# Data Exploration

This notebook guides you through the initial steps of data exploration using Python 3 and Jupyter Notebooks.

We will cover the basics of working in Jupyter Notebooks by first importing the required libraries and loading the data. Then we will proceed by exploring the data with different helper functions before finally creating a basic data visualisation. Along the way we will cover some Python fundamentals as well.

## 1. Import libraries
Before we can inspect the data, we need to import a number of libraries.

The `pandas` package is fundamental for data analysis in Python and adds a lot of convenient functionality. Other helpful tools are imported as well.

To run the code in the cell below, hightlight the cell and press CTRL + ENTER. Alternatively, to run the code and select the cell below press SHIFT + ENTER. While a cell is running an asterisk appears to the left of the cell. Once it has completed the asterisk changes to a number.

In [None]:
import pandas as pd
from basic_tools import counter, filter_frame

We use the `import` statement to make the entire pandas library available to use. Conversely, we only import two specific functions from `basic_tools`.

By convention, `pandas` is imported under the name `pd`. This makes referencing the package easier compared to typing out the full name every time.

## 2. Load data

Once our libraries are imported we can load in our data.

We specify the path to the CSV-file we want to load in the variable `data_file`. Then we use the pandas method `read_csv()` to load the file into a DataFrame object and save it to a variable (again, by convention) named `df`.

NOTE: Jupyter can detect available files and folders if you start typing the name and press TAB.

In [None]:
# Absolute or relative path to CSV-file on your computer.
data_file = '../dataframe_with_texts.csv'

df = pd.read_csv(data_file)

The variable name `df` is often used for often DataFrame objects but we are free to name it anything we would like.

## 3. Explore the data
Now that are data are loaded we can start exploring them.

There are numerous approaches to this process. We start by simply returning the entire DataFrame.

In [None]:
df

While this command lets us inspect the structure of the data, it is not very useful on its own.

### 3.1 Count occurences
Instead, we might want to count occurences of specific terms in the data. The `counter()` function lets us pass the DataFrame and a column name and returns the counts of all items in that column.

To get a list of the column names in the DataFrame run the code below.

In [None]:
df.columns

Surrounded by some metadata, between the square brackets, we find the list of column names.

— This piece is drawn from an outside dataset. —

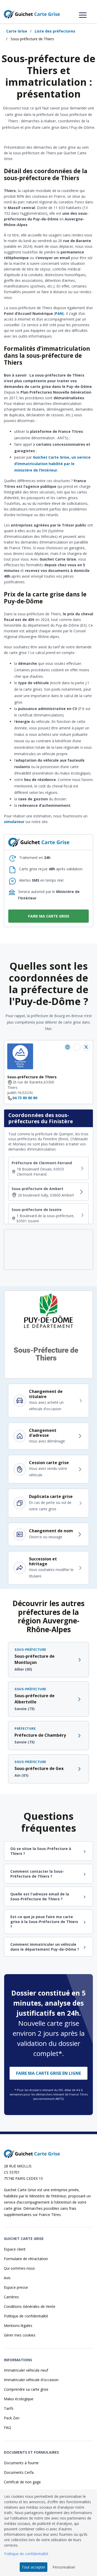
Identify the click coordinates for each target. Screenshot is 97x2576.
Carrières (11, 2296)
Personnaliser (64, 2567)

In pandas, column names are usually strings (of datatype `str`). This means they should be enclosed by quotes (single or double).

Once we have decided on a column to inspect, we can pass the DataFrame and the name of the column to count (in quotes) to the `counter()` function. Below we ask the `counter()` function to return the counts of all the languages used in the data.

In [None]:
counter(df, 'language')

In case we get a lot of the data back, we can limit the result in various ways.

For instance, we can ask for all the locations that occur in minimum 5 documents by using the `min_val` parameter.

In [None]:
counter(df, 'locations', min_val=5)

To learn more about specific objects and their options use the built-in `help()` function.

In [None]:
help(counter)

### 3.2 Filter the data

We can limit our DataFrame by using the `filter_frame` function.

This function filters the data based on the occurence of a specific term. Below we create a new DataFrame of documents where the term _border security_ occurs in the subjects field. Again we pass the argument as a string by surrounding it by quotes.

In [None]:
filter_frame(df, 'border security')

By default, `filter_frame()` looks for the passed term in the subjects field. However, we can search any column of the DataFrame by passing the column name as the third argument or as the keyword argument `col`.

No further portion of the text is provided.